Rewrite the text on polyunsaturated fatty acids from "Dietary polyunsaturated fatty" to "different therapeutic fields.", replacing "cellular signaling" with "cell signaling".

▸ **Page extract**
※

Review: Studies on GLA, Omega 3, and Other Fatty Acids


Polyunsaturated fatty acids: biochemical, nutritional and epigenetic properties.

Dietary polyunsaturated fatty acids (PUFA) have effects on diverse physiological processes impacting normal health and chronic diseases, such as the regulation of plasma lipid levels, cardiovascular and immune function, insulin action and neuronal development and visual function. Ingestion of PUFA will lead to their distribution to virtually every cell in the body with effects on membrane composition and function, eicosanoid synthesis, cellular signaling and regulation of gene expression. Cell specific lipid metabolism, as well as the expression of fatty acid-regulated transcription factors, likely play an important role in determining how cells respond to changes in PUFA composition. This review will focus on recent advances on the essentiality of these molecules and on their interplay in cell physiology, leading to new perspective in different therapeutic fields.

※

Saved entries
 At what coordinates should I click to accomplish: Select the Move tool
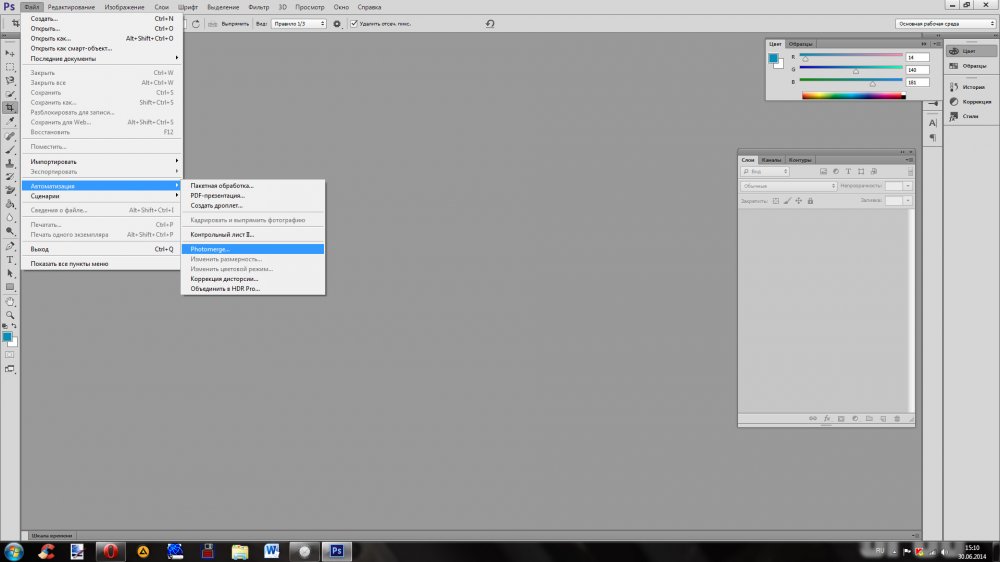[10, 52]
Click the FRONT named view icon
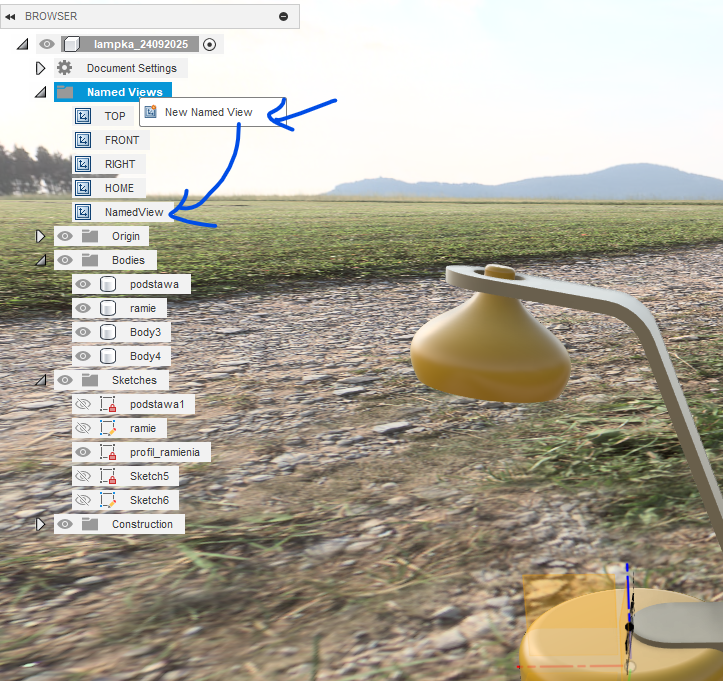 [x=84, y=140]
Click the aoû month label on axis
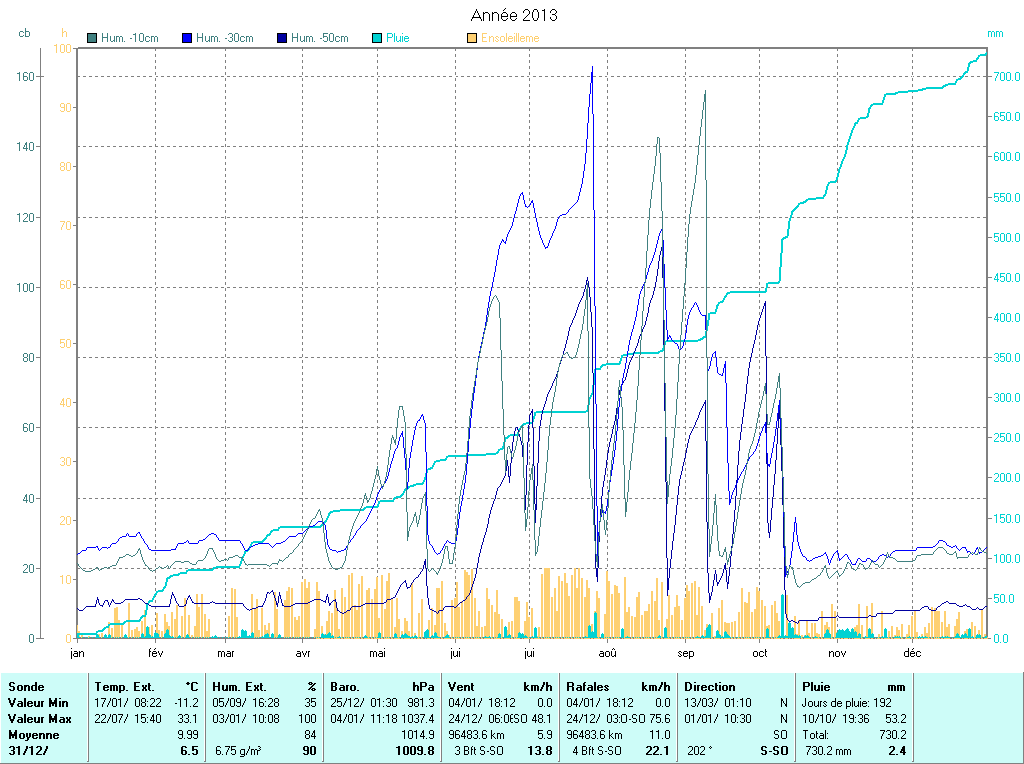This screenshot has height=764, width=1024. [607, 653]
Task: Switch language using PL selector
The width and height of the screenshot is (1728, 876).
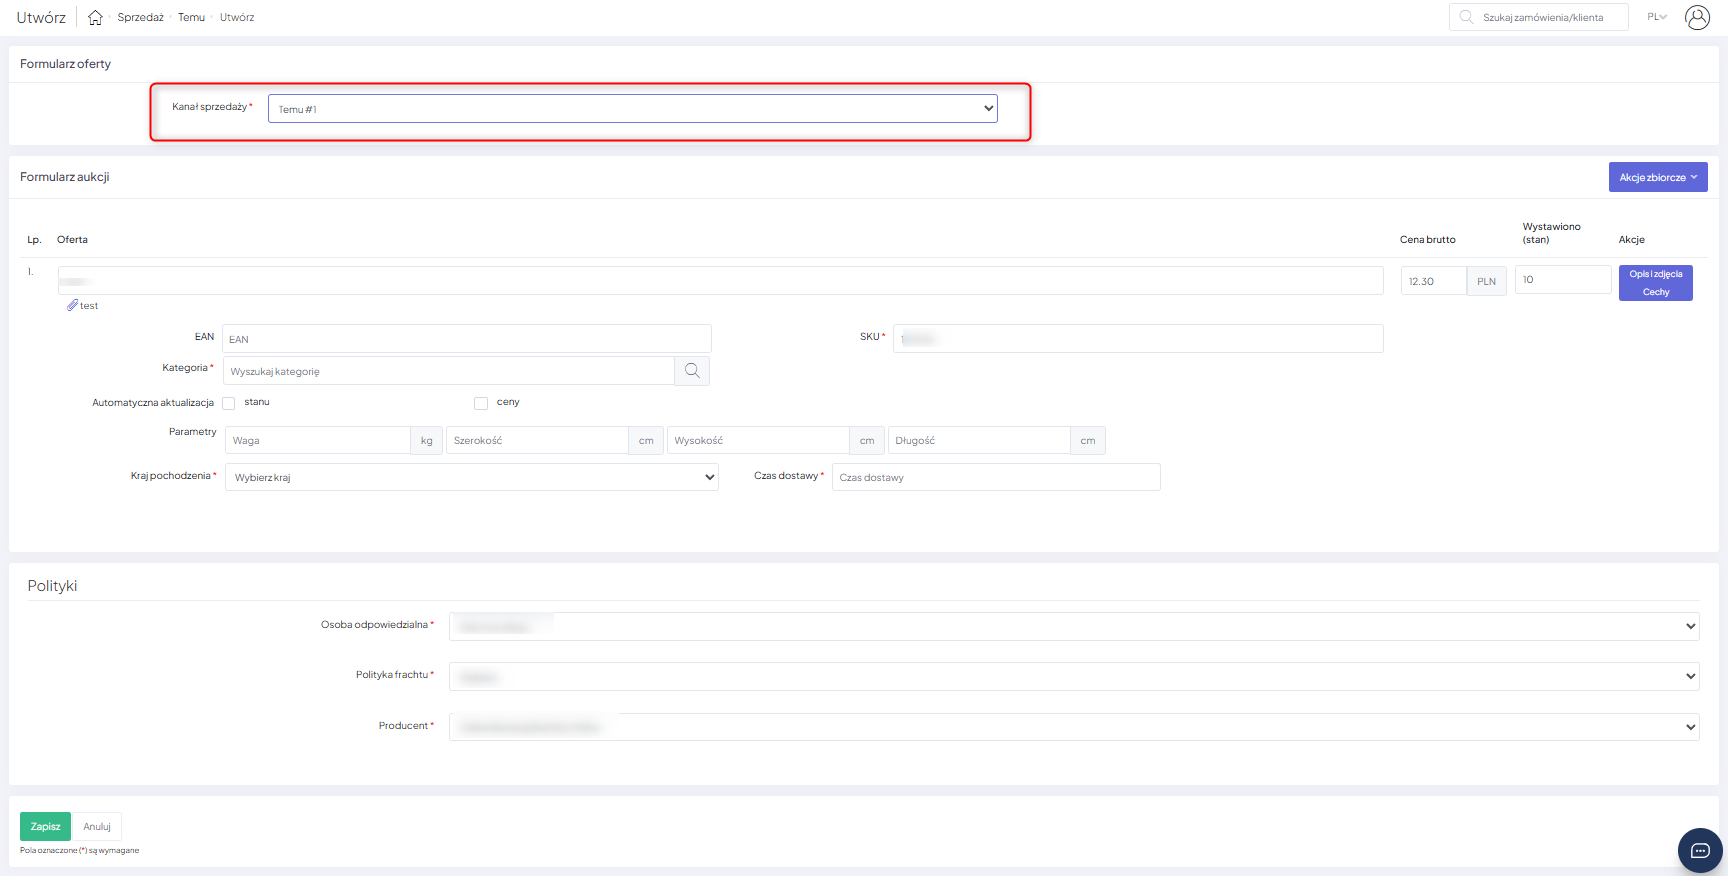Action: 1657,17
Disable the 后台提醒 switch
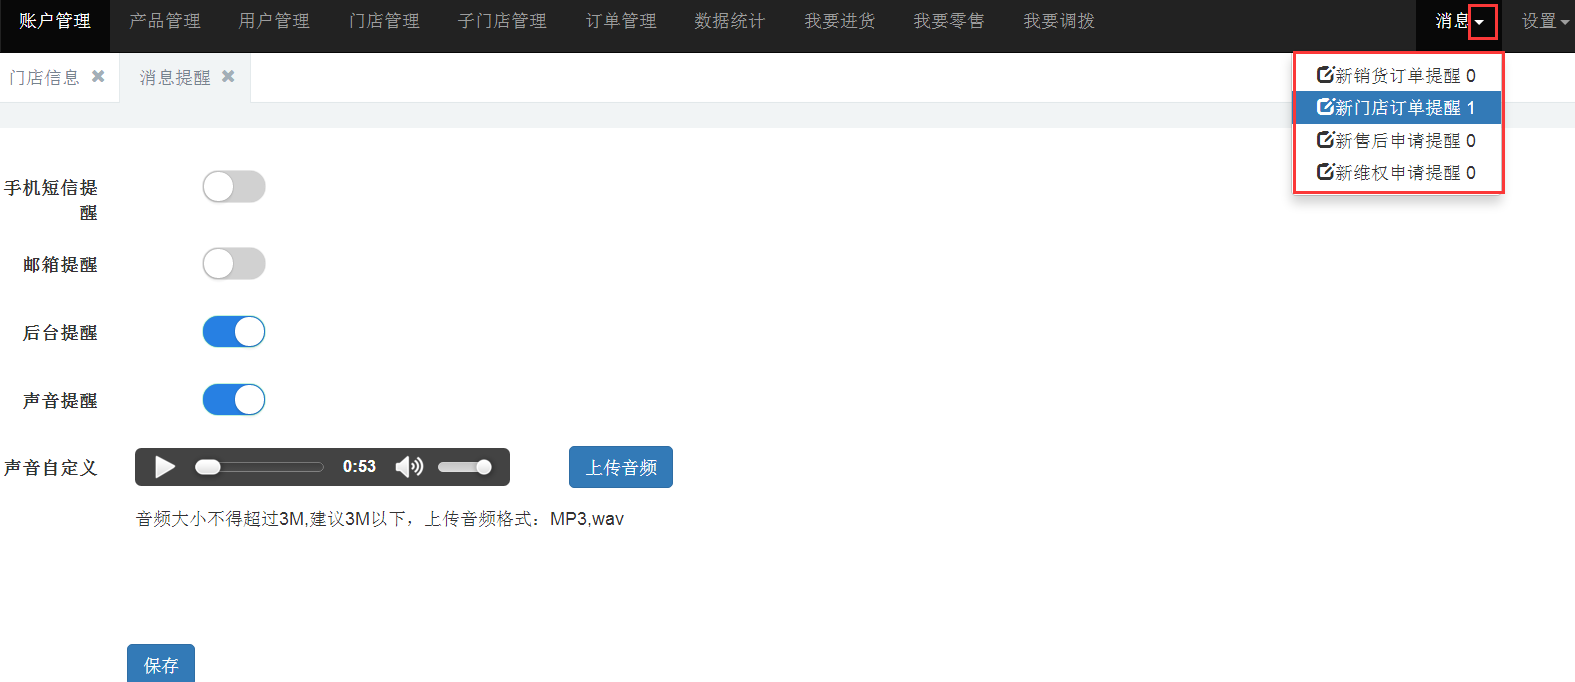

※

▸ **Your solution**
Dietary polyunsaturated fatty acids (PUFA) have effects on diverse physiological processes impacting normal health and chronic diseases, such as the regulation of plasma lipid levels, cardiovascular and immune function, insulin action and neuronal development and visual function. Ingestion of PUFA will lead to their distribution to virtually every cell in the body with effects on membrane composition and function, eicosanoid synthesis, cell signaling and regulation of gene expression. Cell specific lipid metabolism, as well as the expression of fatty acid-regulated transcription factors, likely play an important role in determining how cells respond to changes in PUFA composition. This review will focus on recent advances on the essentiality of these molecules and on their interplay in cell physiology, leading to new perspective in different therapeutic fields.